- Developer: Ludia
- Publishers: Ubisoft Microsoft Game Studios (GFWL)
- Platforms: Nintendo DS, Wii, Microsoft Windows, iPhone, WiiWare
- Release: September 22, 2009
- Genre: Puzzle adventure
- Modes: Single-player, multiplayer

= Where's Waldo? The Fantastic Journey (video game) =

2009 video game

Where's Waldo? The Fantastic Journey, known as Where's Wally? The Fantastic Journey in the United Kingdom, is a video game published by Ubisoft and developed by Ludia based on the book of the same name. It is a puzzle adventure game released for the Nintendo DS, Wii, Microsoft Windows, and the iPhone, and is also a remake of The Great Waldo Search, released in 1992.

==Gameplay==
Like the other games in the series, the object of the game is to search for hidden characters and items within a time limit. Hints are awarded to the player through Woof, Waldo's pet dog. Woof alerts the players when they are near an object they are searching for.

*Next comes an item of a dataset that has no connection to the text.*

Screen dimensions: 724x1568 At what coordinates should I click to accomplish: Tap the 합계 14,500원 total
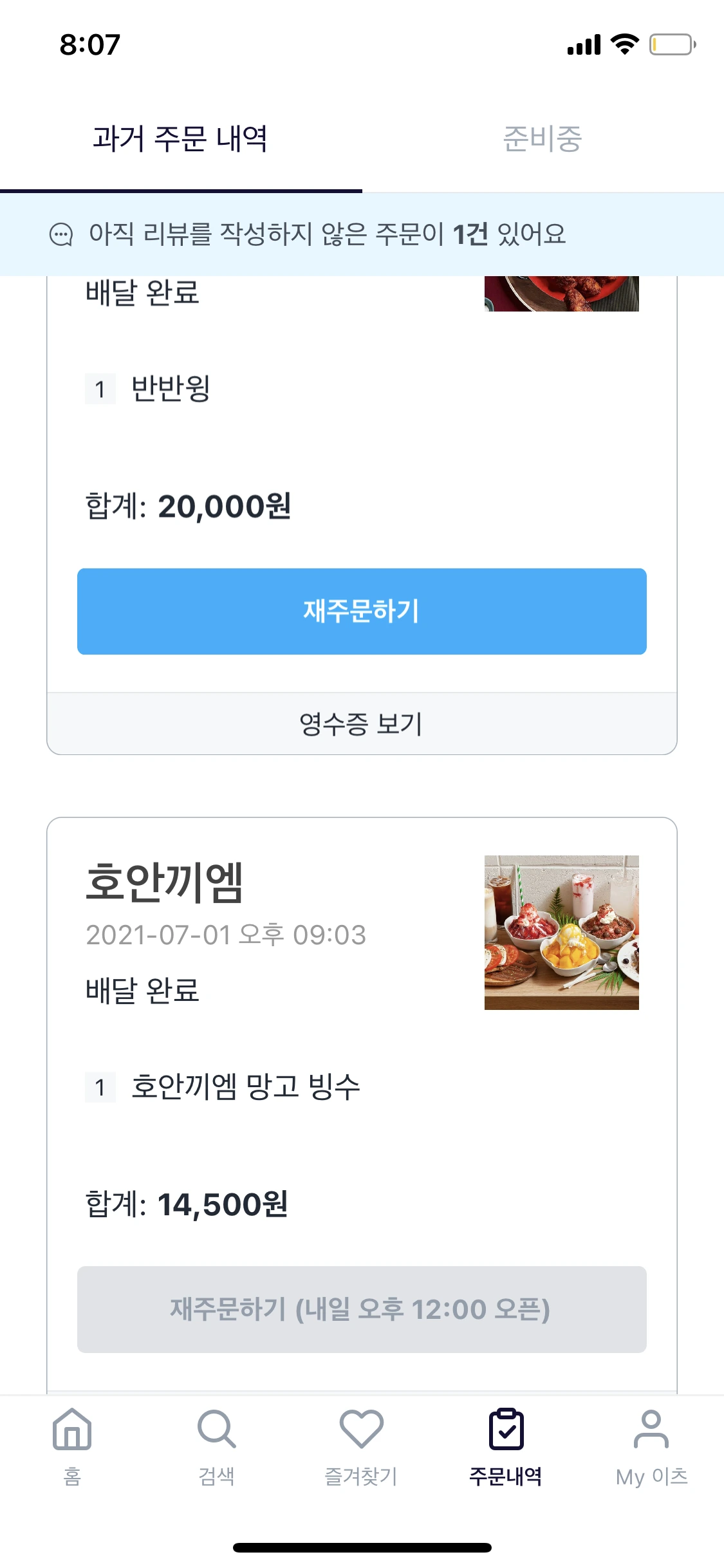coord(187,1204)
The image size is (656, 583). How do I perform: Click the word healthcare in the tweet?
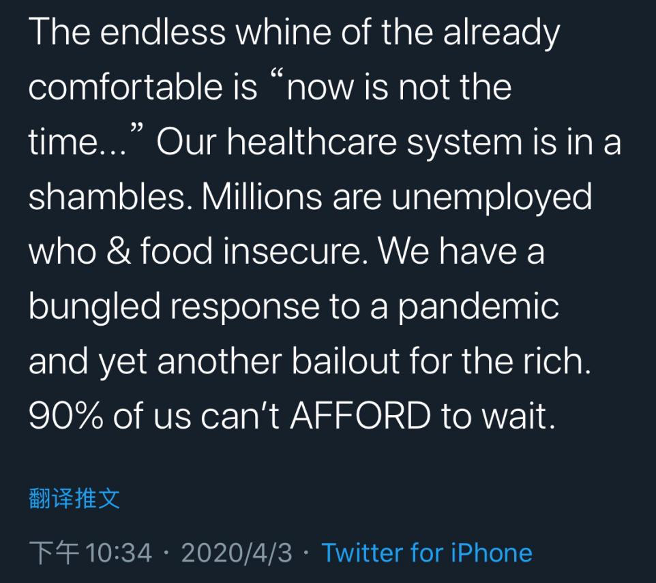tap(312, 141)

Players wanting to use this ability more often must collect 'Woof Bones' to prolong the effect.

Unlike the NES video game adaptation of Where's Waldo? and The Great Waldo Search, which relied on a directional pad to search for targets, this game allows players to utilize superior pointer-based motion controls (the Wii Remote's infrared sensor, the DS and iPhone's touchscreen, or a mouse, depending on the platform) to easily seek desired search targets.